Afbeelding
Foto:

Winter Efteling

De eerste achtbaan zorgt al direct voor het eerste probleem. Je moet 1.30 meter zijn voor De Baron en onze jongste meet ‘slechts’ 1.23 meter. Geen onbehoorlijke lengte voor iemand van vijf. En ik kan wel gaan uitleggen dat hij later waarschijnlijk best lang zal worden — sowieso langer dan de mensen die hem nu de toegang tot De Baron ontzeggen en hem ringen met een blauw polsbandje — maar daarmee overtuig ik hem nu niet.

Misschien wordt hij zelfs zo lang dat hij niet eens meer in De Baron mag. Of durft. Uit angst onthoofd te worden of zijn onderbenen onderweg ergens kwijt te raken. Precies de redenen waarom ik zelf niet rouwig ben dat ik er vandaag niet in hoef. Gelukkig. Ook mijn andere zoon deelt beslist niet het enthousiasme van zijn moeder en zus, die nog net niet naar de voorste rij sprinten.

De ‘mannen’ mogen dus op zoek naar een andere achtbaan. Door de aanblik van De Baron zit de schrik er bij de middelste echter al goed in, waardoor ik hem maar met moeite kan overtuigen van de Python. Nou is het argument ‘deze gaat ALLEEN maar twee keer over de kop’ natuurlijk niet heel sterk. Maar de jongste wil nu wel heel graag in een achtbaan en we gaan samen of niet. Na veel onderhandelen — en een bolletje van de bakker uit Urk — kalmeren de gemoederen. Er is een akkoord. Het wordt de Python.
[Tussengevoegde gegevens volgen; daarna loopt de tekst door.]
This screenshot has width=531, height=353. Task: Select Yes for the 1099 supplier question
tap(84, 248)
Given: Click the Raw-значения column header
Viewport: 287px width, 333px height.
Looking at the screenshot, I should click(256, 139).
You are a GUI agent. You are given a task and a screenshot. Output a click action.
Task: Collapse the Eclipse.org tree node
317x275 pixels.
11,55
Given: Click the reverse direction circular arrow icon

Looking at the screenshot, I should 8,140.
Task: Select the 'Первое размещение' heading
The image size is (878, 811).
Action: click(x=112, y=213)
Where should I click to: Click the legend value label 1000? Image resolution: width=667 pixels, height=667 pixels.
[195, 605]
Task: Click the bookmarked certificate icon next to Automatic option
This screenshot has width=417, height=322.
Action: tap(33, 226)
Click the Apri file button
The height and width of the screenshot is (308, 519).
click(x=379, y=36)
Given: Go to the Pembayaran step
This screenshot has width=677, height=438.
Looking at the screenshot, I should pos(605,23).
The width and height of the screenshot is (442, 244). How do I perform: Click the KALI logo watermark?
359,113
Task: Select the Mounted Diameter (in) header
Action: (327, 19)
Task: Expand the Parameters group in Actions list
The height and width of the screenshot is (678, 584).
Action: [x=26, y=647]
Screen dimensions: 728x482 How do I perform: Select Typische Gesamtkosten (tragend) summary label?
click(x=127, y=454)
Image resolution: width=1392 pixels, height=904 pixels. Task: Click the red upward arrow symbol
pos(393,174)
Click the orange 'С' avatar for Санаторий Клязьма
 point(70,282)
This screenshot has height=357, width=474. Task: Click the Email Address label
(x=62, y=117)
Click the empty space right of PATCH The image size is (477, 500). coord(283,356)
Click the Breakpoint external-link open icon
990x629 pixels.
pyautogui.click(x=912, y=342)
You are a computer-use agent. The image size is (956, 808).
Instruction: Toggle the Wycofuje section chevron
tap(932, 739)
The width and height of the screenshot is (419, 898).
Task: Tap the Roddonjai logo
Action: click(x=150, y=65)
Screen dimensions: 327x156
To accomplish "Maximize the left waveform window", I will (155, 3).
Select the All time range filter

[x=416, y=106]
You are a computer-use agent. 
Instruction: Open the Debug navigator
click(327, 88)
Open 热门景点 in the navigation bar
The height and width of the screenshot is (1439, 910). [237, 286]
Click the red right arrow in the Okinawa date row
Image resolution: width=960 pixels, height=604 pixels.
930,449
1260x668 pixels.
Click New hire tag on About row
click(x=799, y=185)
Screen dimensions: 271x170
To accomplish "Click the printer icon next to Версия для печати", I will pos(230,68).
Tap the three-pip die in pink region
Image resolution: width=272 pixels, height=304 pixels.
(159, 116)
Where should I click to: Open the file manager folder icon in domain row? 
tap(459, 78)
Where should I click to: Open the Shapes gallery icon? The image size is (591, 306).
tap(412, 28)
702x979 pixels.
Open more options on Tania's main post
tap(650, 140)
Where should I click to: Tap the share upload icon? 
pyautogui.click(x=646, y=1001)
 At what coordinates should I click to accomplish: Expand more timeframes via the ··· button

Het miezert een beetje. En de werkelijkheid steekt wat grauw af bij de sprankelende websiteplaatjes van de Winter Efteling. Het park voelt legig aan. Begin februari, motregen, buiten de vakantieperiode, allemaal elementen die maar weinig mensen naar het park doen trekken. Het grote voordeel is dat er geen rijen zijn. Je kan overal direct doorlopen. Terwijl ik wachten vandaag eigenlijk niet zo erg vind. Alhoewel, voordat ik mezelf weer in zo’n gruwelkarretje vouw, kan ik me niet voorstellen dat mensen hier normaal twee uur staan te wachten voor twee minuten ‘plezier’. Maar het is toch zo. 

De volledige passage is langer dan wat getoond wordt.